Introduction: The Hubbard model (HM) describes particles confined in a lattice (1), see Fig. 1.a. When the particle hoping t dominates, a superfluid phase which exhibits a spatial phase coherence emerges. On the contrary, when the on site interaction U dominates, a Mott insulator (MI) which is an incompressible state with the same integer number of particle per site is formed, see Fig. 1.b.

Nowadays, there is a variety of different HM quantum simulators like cold atomic vapours or arrays of Josephson junctions (2). We have proposed recently a new candidate in the solid state: semiconductor dipolar excitons confined in artificial electrostatic lattices.

Figure 1: a Semiconductor dipolar excitons (purple balls) confined in an artificial electrostatic lattice. They experience hoping (t), on site (U) and nearest neighbouring (V) interactions. b Phase diagram of the Bose HM with insulating phases in blue. Mott Insulator (MI) and checkerboard (CB) arrangements are represented on the right. Superfluid phase (SF) is drawn in grey and the supersolid (SS) expected phase in orange. c GaAs/AlAs heterostructure embedding a double quantum well (DQW), with surface electrodes negatively biased.  Dipolar excitons (purple balls) are optically created by a resonant broad laser spot. d SEM image of a square 250 nm period electrode pattern.

Dipolar excitons: Our device is based on a GaAs/AlAs high quality heterostructure grown with MBE by our collaborators of Princeton university. The structure that embeds two GaAs quantum wells (DQW) separated by a thin AlAs barrier is polarized by surface electrodes while the sample back surface is grounded, see Fig. 1.c. A laser resonant with the DQW absorption injects electrons and holes that minimize their potential energy by tunneling to a different quantum well and form spatially indirect excitons (3).

These indirect excitons (X) are composite bosons with strong repulsive dipolar interaction that can be studied at thermodynamic equilibrium at 330 mK. Their physical properties are obtained by studying photons emitted when electrons and holes recombine. The specificity of our photoluminescence (PL) experiments is that the laser excitation is 100ns long, repeated at around 1MHz so that the PL is studied dynamically after the laser extinction (5).

Using a circular electrode, to trap the X, the quasi-condensation of X has been explored in our group (6,7). Using electronic lithography process, we have more recently built 2D square lattice geometries with 3 um (8,9), 800 nm and 400 nm (10) down to 250 nm (11,12) periods.

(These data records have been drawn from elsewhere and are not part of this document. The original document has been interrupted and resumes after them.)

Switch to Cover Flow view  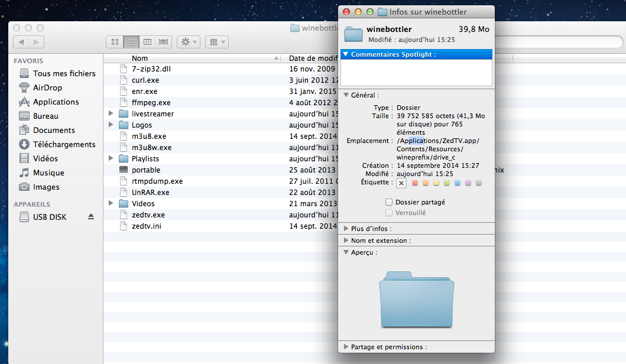point(163,42)
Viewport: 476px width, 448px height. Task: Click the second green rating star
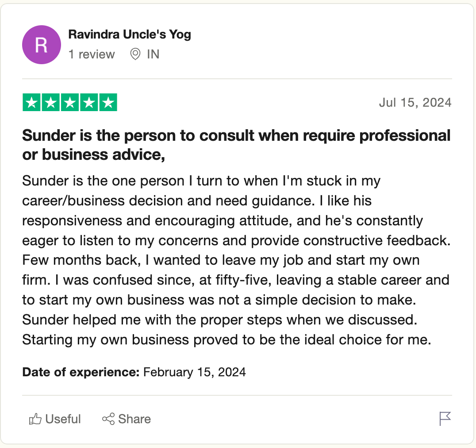(50, 103)
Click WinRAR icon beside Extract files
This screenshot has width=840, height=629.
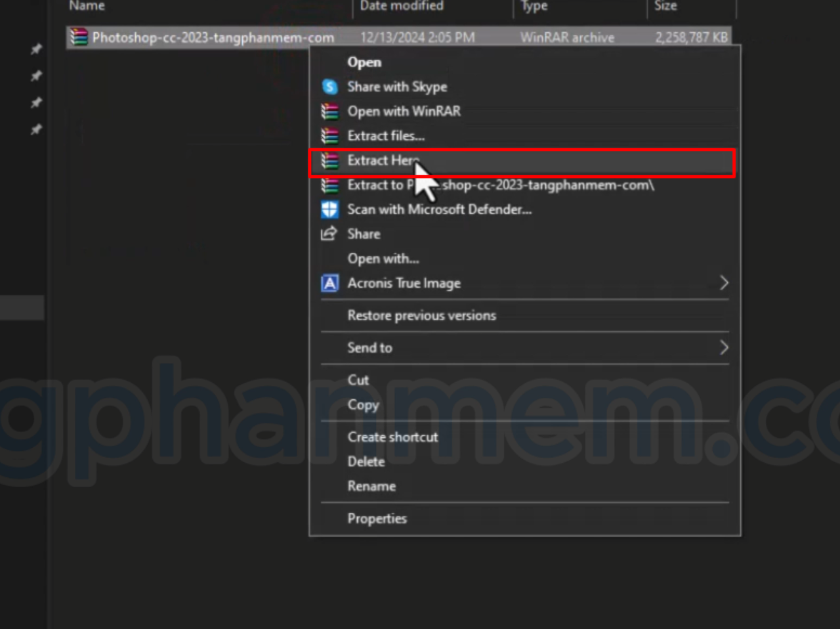[x=329, y=136]

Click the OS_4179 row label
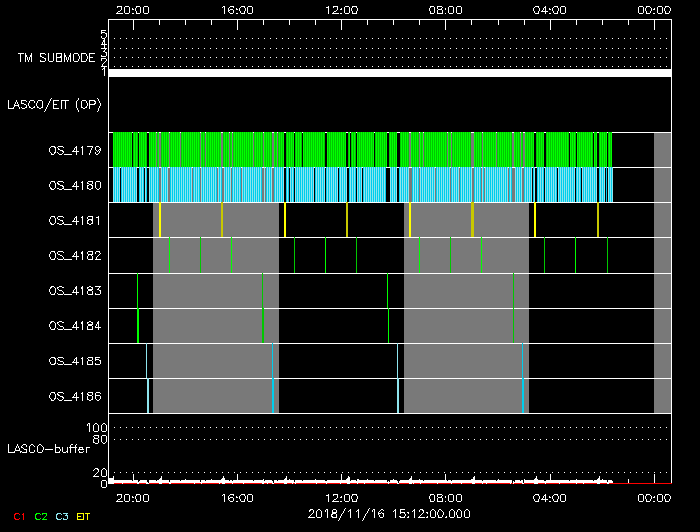tap(75, 151)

Bose Hubbard model: To identify insulating phases like MI and CB, we have setup an optical measurement of the compressibility of our exciton fluid, by statistically analysing PL spectra measured in the same experimental conditions (10). The variance of the peak intensity is linked through the fluctuation dissipation theorem to the excitons compressibility. Incompressible phases are signalled by reduced PL fluctuations, see coloured area in Fig. 2.a compared to classical phases that exhibit poissonian fluctuations (grey area in Fig. 2,a).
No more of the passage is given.